Baylee took up a position against a gnarled elm with low sweeping branches. Winged animal companions and some possessing climbing skills sat in the trees surrounding the small pocket clearing of the forgathering. Occasional cries or cawing as they shifted chased through the cool breezes coming down from the Dragonspine Mountains.

“And lo,” Vaggit said in his deep basso voice that was so surprising from so little a man, “wise and mighty Eltargrim, himself a warrior and experienced in many battles, looked out over this city that had become known as the Towers of Song, and he listened to the counsel of Elminster even though it cost him the support of the Starym and other families who left the Elven Court.”

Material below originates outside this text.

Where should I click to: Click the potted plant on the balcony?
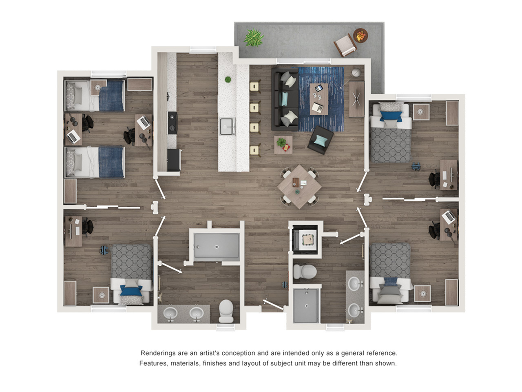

A young girl of no more than five or six summers walked forward and held up a stone cup of mead. Her blond hair whipped in the breeze, almost touching the ground when the wind died down.

Amazingly, a section of the branch above Vaggit’s head shifted liquidly. The color changed as Baylee watched, becoming the red-brown skin of a pseudodragon that fell from the branch in a loose sprawl.

For a moment, the pseudodragon looked certain to smash against the child. Then it opened its wings and deftly took the cup from the little girl’s hands. She laughed gaily, then turned and ran back to her mother.

Vaggit held out a hand, never bothering to check for the cup. The pseudodragon put the cup gently in his hand.

“The old scoundrel has had a good year from all accounts I’ve heard,” Aymric whispered at Baylee’s side. “He’s emptied the purses of several Zhentil nobles in his pursuit of justice in his woods, then spread the wealth back among the people those nobles robbed under the statutes of the law. Though why he didn’t keep enough for a good set of clothes to wear to the concourse this year is beyond me.”

Baylee smiled. He respected and admired the old forest runner. “If Vaggit cared about material possessions, he’d never be the man he is. Should he have wanted a new suit of clothes, I’m sure one of the lonely ladies around Zhentil Keep who think so highly of him would have made a set for him just for the asking.”